If you prefer to read, there's a partial excerpt below. If you like to read everything, and don't mind a few typos, click here for the full, unedited transcript.
Jeff Wood: What is the Urban Sound Lab? What’s the process and work that goes into that?
Michiel Huijsman: The Urban Sound Lab is really a bottom-up community lab in the south of Amsterdam. We do different workshops, and people go out and about with little recorders and record sounds they appreciate. And in the workshops, they exchange experiences about these sounds. It’s a sort of low, low level experimenting place for us.
Jeff Wood: It’s really interesting. What kind of sounds do folks bring back? Is there anything that folks bring back more often or, or are there rare things that are very exciting?
Michiel Huijsman: It’s quite exploratory. So people don’t know most of the time what I bring back, they really explore or experience new things and then put their sounds on a digital map. And there they can attach certain emotions to their recorded sounds, which is quite interesting because everybody has different emotions with the same sounds. So it’s also good to know. So there’s not a solution. There’s also not a single human being for whom we should design all the soundscapes. It doesn’t exist — but a lot of planners are convinced that they have to design for this normal human being.
And then I tell them, "Do you know only 12 percent of the population fits this norm? So you are, you are planning for a minority. You have to plan for everyone." And then they say, "Yeah, yeah, but this is the norm." I say this is not good. You have to plan also for the impaired people and for the fact that nobody is the same. And then they’re a little bit confused and they think, "Yeah, you cannot do that because we play by the norms."
I tell them you just have to offer as many different things as possible, so there’s always something for everyone or as much as possible for everyone. So this is also this mantra for me from of the heterogeneity. If you have a lot of different kinds of sounds, people will find something they like.
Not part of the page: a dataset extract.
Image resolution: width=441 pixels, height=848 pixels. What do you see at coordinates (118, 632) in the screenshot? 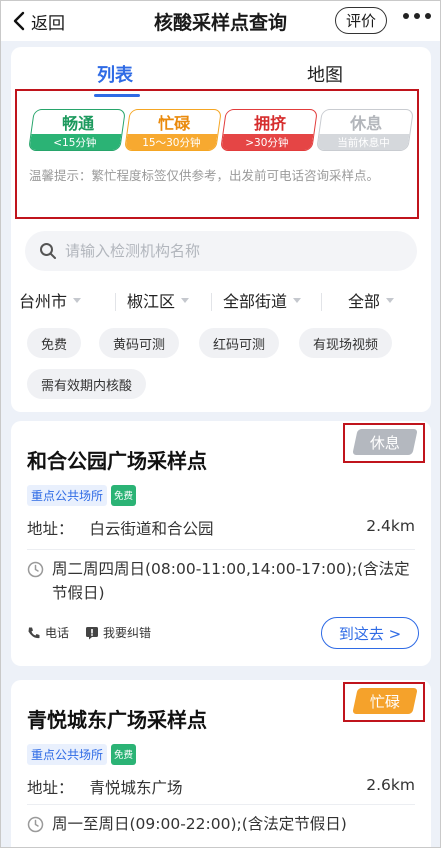
I see `report-error-button: 我要纠错` at bounding box center [118, 632].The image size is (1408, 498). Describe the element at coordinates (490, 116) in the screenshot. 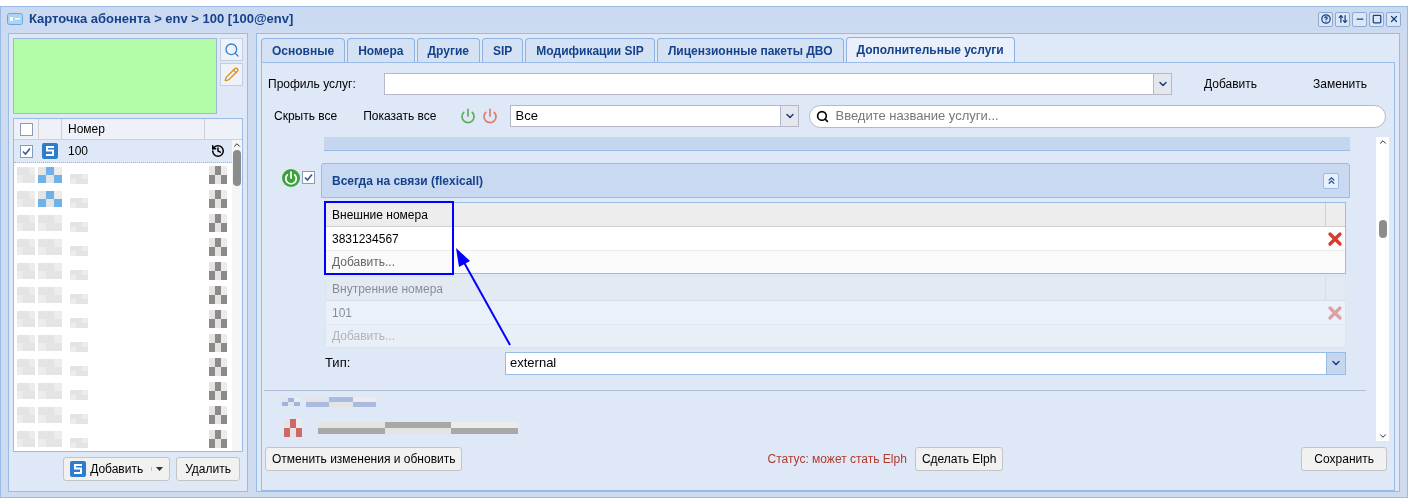

I see `power-off-icon` at that location.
Jeff Wood: That's really interesting. You know, some people can’t stand music, other people, it’s their life. I read somewhere where that in somewhere in the Netherlands there was an argument over a playground where some people love the sound of children playing and other people hate it. So there’s those differences between what people like. And so like you said, designing for one group is not going to make everybody happy.
Michiel Huijsman: No. And I think you have to discriminate in this case with the playgrounds and give the children the chance to play. Even if people are complaining, they have been children also, so they should know you scream — you have to scream.